As a 30-year developer-cum-senior-cum-architect, I think that the Corporate America's take on the role of the Junior Developer is downright asinine.

Can AI do a JD's job? Absolutely, in many cases. Can it do even an only-capable Senior Dev's job, much less a talented one's? Not by a mile, in my experience. AI can replace a neophyte, assist an intermediate user, answer specific questions for an experienced user, and, often as not, slow down or screw up a pro. At least right now (and, speaking as someone who works IN and WITH AI, I can tell you this: it's gotten BETTER at all of the above, but it's not getting BETTER at BEING A DEVELOPER).

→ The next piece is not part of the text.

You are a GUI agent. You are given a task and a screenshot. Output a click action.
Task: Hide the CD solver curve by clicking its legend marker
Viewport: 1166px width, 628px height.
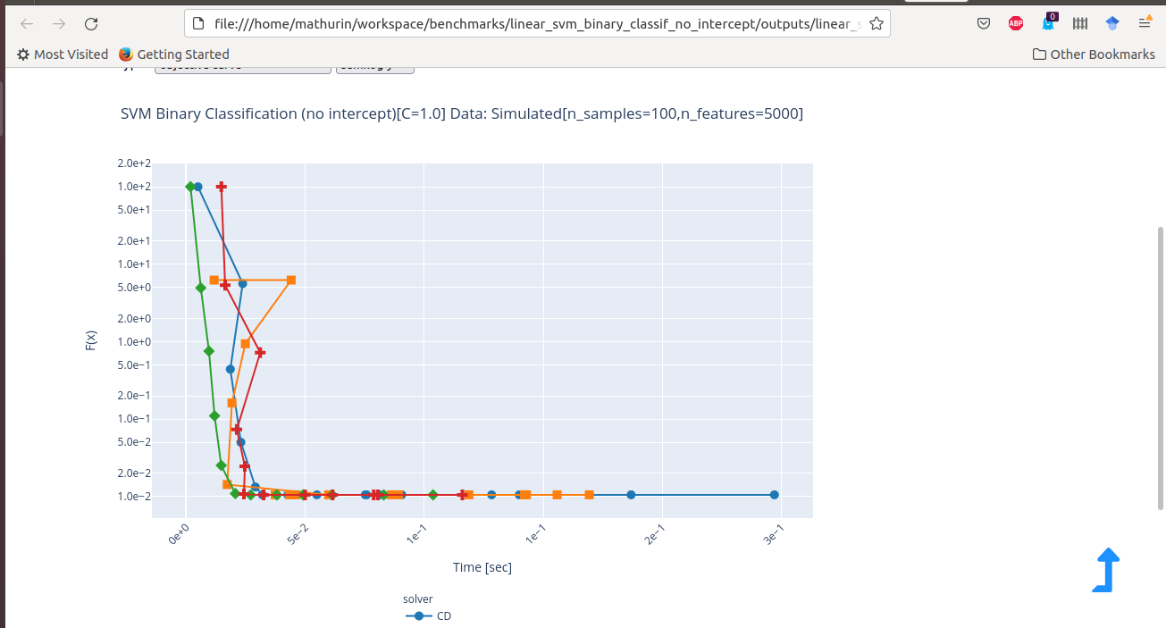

The problem being THE WAY YOU GET _NEW_ TALENTED SENIOR DEVELOPERS IS THEY HAVE TO START OUT AS STILL-LEARNING JD'S!

Either:

1. We still need JD's, and still need to PAY them enough to get them to stick around, or

2. AI needs to get a WHOLE lot better at complex tasks, or

3. In ten years' time, the programming field is going to FALL APART, or

4. "Software Engineer" is going to have to go the Tradesman route, where a JD is "apprenticed" to a Senior and have to work their way through Journeyman, like any other guilded profession (electrician, carpenter, plumber, etc.).

What we are doing right now is DOOMED to fail.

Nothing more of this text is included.